Pictures excluded, return the lines below from the first through the line holding "The image size is (1000, 562).".

[Dataset entries]
---+---

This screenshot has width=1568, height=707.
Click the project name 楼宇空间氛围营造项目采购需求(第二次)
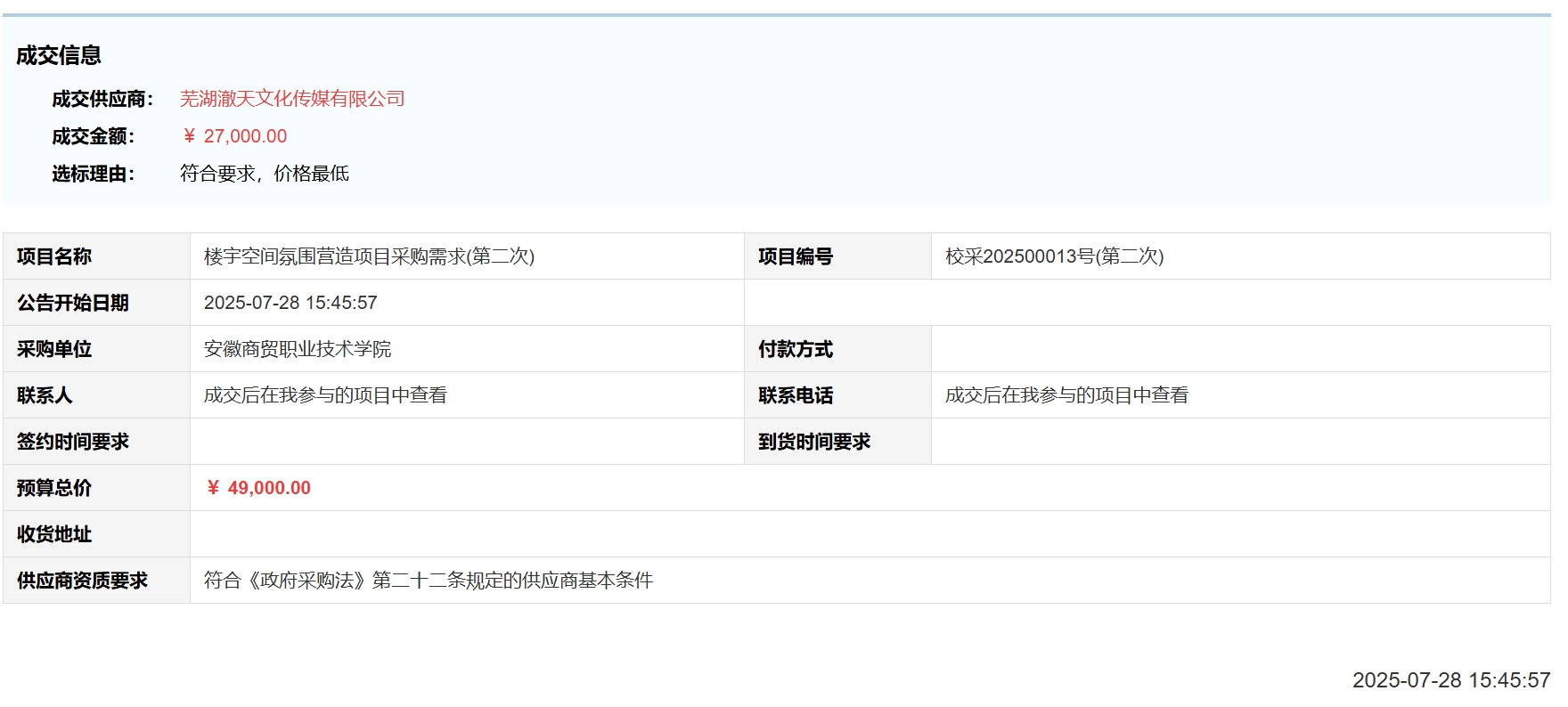click(x=369, y=256)
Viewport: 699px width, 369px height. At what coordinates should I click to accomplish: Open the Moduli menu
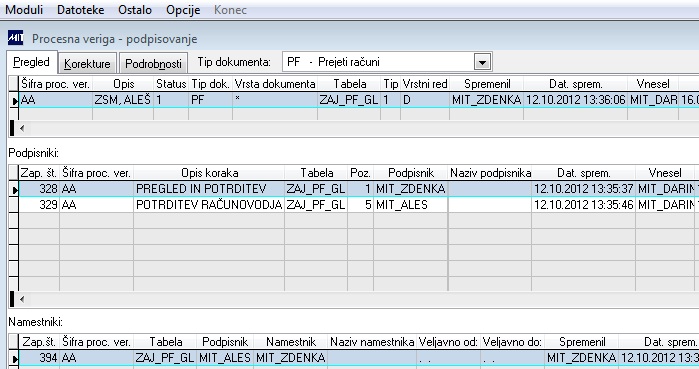click(x=24, y=10)
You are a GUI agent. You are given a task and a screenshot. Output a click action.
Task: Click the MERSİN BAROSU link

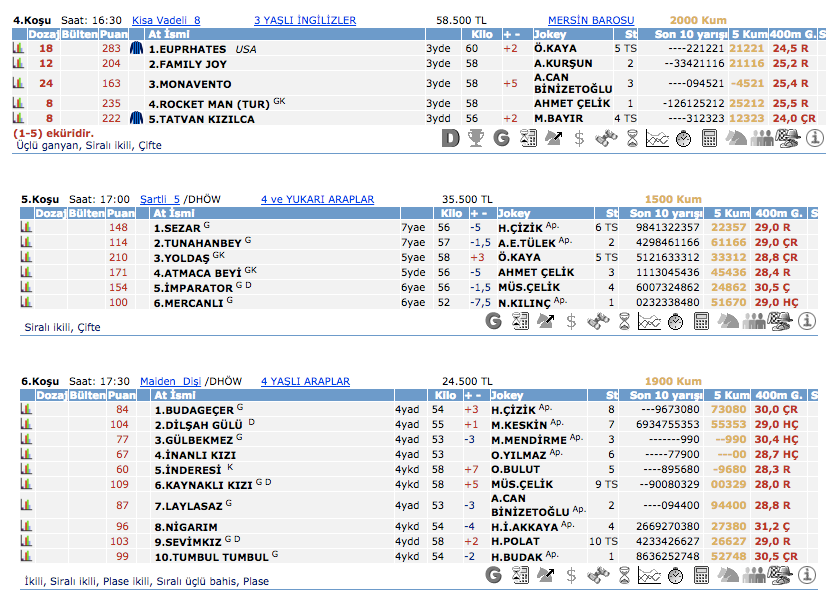tap(591, 20)
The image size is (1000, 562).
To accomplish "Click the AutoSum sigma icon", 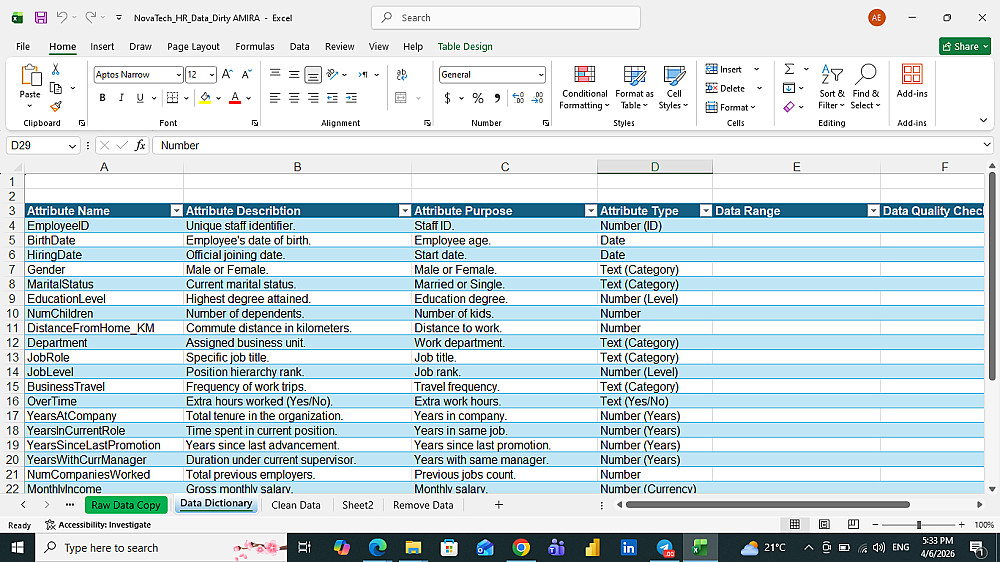I will pos(789,69).
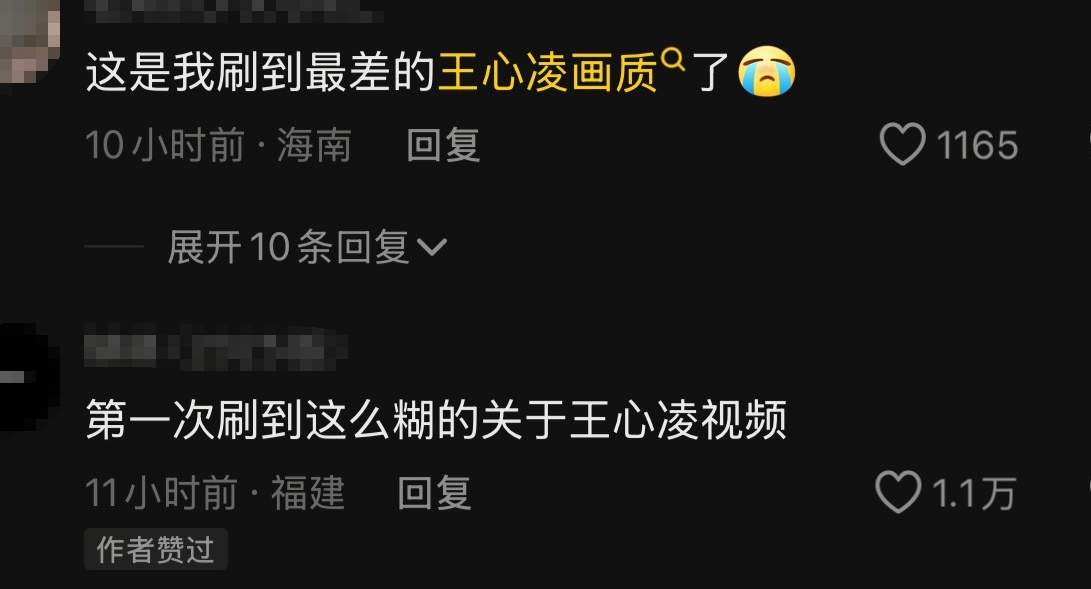
Task: Click the crying emoji in first comment
Action: point(767,71)
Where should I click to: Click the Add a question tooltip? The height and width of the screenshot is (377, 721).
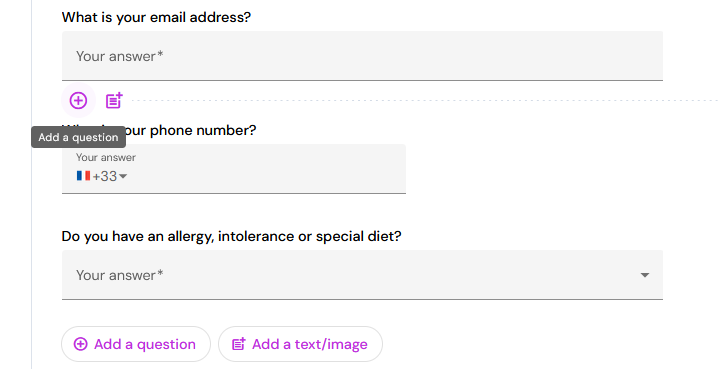[79, 137]
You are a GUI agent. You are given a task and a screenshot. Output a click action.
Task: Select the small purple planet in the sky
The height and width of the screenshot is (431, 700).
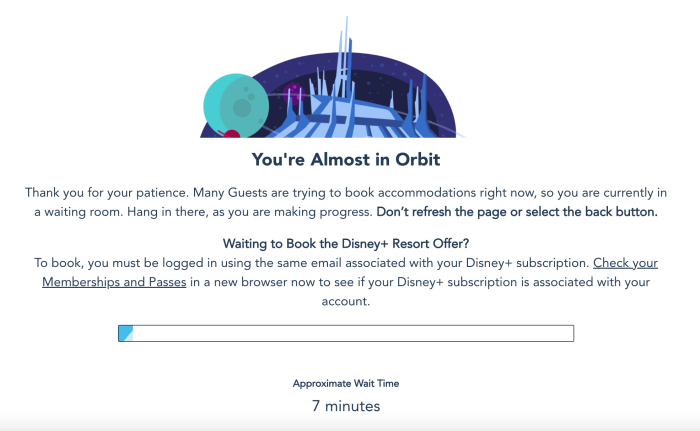tap(293, 93)
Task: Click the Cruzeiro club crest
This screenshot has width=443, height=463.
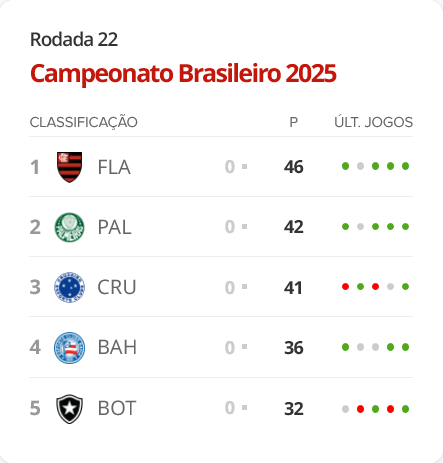Action: click(x=69, y=287)
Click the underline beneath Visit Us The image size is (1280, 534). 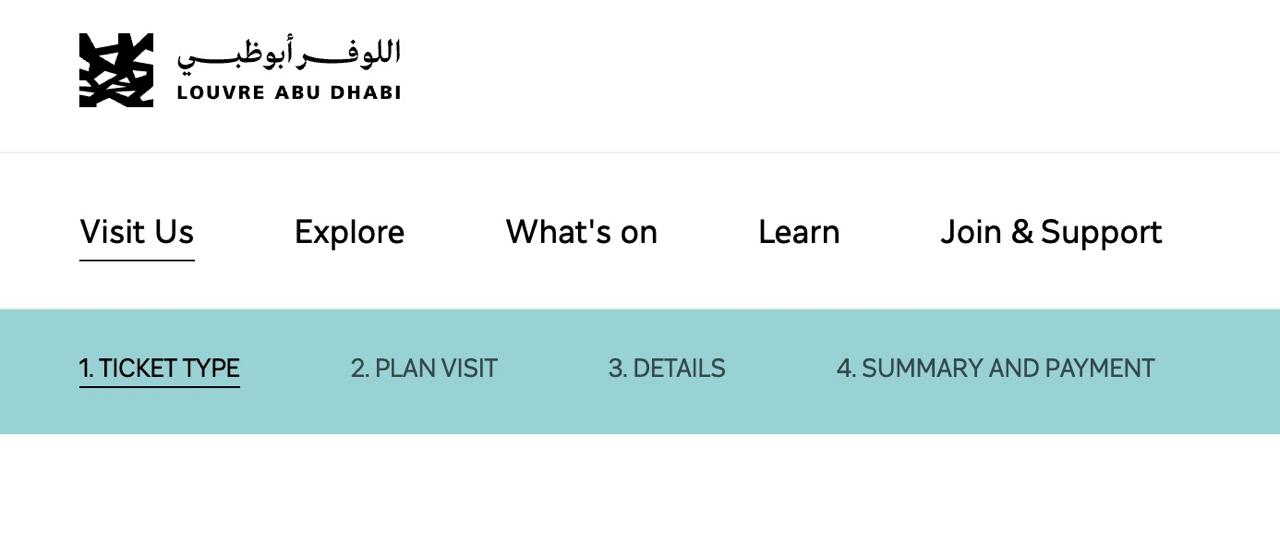(137, 260)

---+---

Expected output →
This screenshot has width=1568, height=707.
Click the project name 楼宇空间氛围营造项目采购需求(第二次)
click(x=369, y=256)
Viewport: 699px width, 369px height. At what coordinates should I click to accomplish: Open the Moduli menu
click(x=24, y=10)
You are a GUI agent. You are given a task and a screenshot. Output a click action.
Task: Click the MERSİN BAROSU link

tap(591, 20)
The image size is (1000, 562).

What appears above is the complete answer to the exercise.